If a Task is once begun, never leave it till it’s done. Be thy labour great or small. Do it well or not at all.

 My Grandmother.

LLCOOLJ (Rap Artist) on ‘The Tonight Show with Jay Leno’ in April 2013

 

I learned about this poem for the first time while reading the book, ‘Critical Chain Project Management, Third Edition by Lawrence P Leach’. While the author has used the poem’s reference to criticise multitasking, my attention was caught by the final words “…… Do it well or not at all.”

Take any literature resource on the topic of ‘Critical Chain Project Management (CCPM)’ and you will come across an elaborate discussion on the causes of the project delays. While Multitasking is often attributed to the Management or System related cause, the following causes of delays are attributed to team members behavioural tendencies:

  • Parkinson’s Law: Simply stated the law states that the work expands to occupy the time allotted for the task completion. If a task nears completion well before the time estimate, there is a tendency among resources (team members) to continue improve completed work. This polishing of work has come to be known as Parkinson’s Law
  • Anchoring or Sandbagging: Sandbagging refers to holding completed work until a more beneficial time arrives to officially acknowledge its completion. (Sandbagging – Wikipedia)
  • Student Syndrome: Student Syndrome in Project Management is a term used to highlight the ever-increasing practice of leaving a lot of work until the last moment.

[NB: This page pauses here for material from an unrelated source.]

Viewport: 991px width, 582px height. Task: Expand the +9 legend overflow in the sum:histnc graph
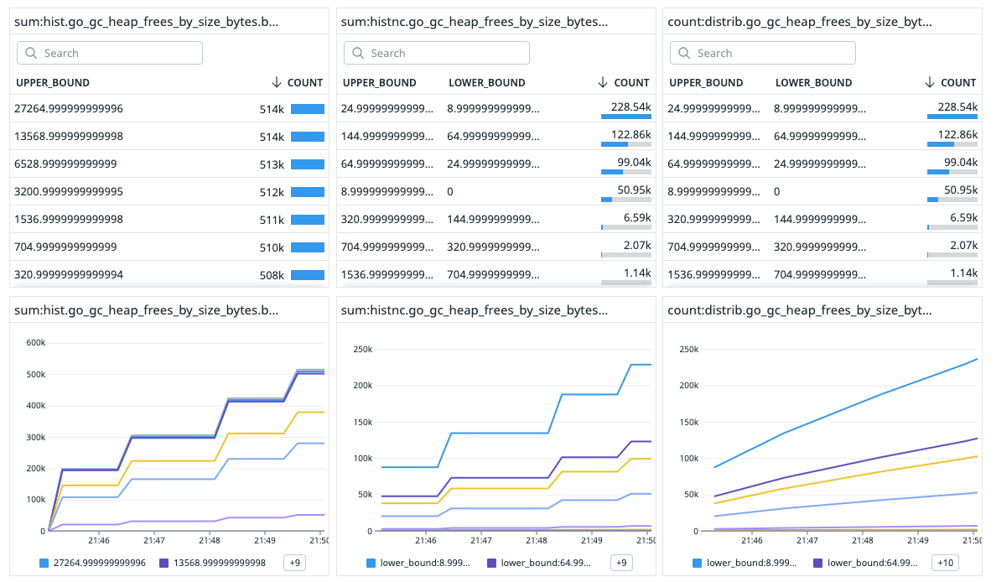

But the purpose of this post is not to elaborate the deteriorating effects of the Student Syndrome on the project execution. We start our professional journey, either as employee or entrepreneur, with a sincere intention to give our best. Then what makes us go to the student mode typified by fire-fighting, low self-esteem and poor work quality? The answer could perhaps lie in either or combination of following tendencies that we demonstrate in our work environment.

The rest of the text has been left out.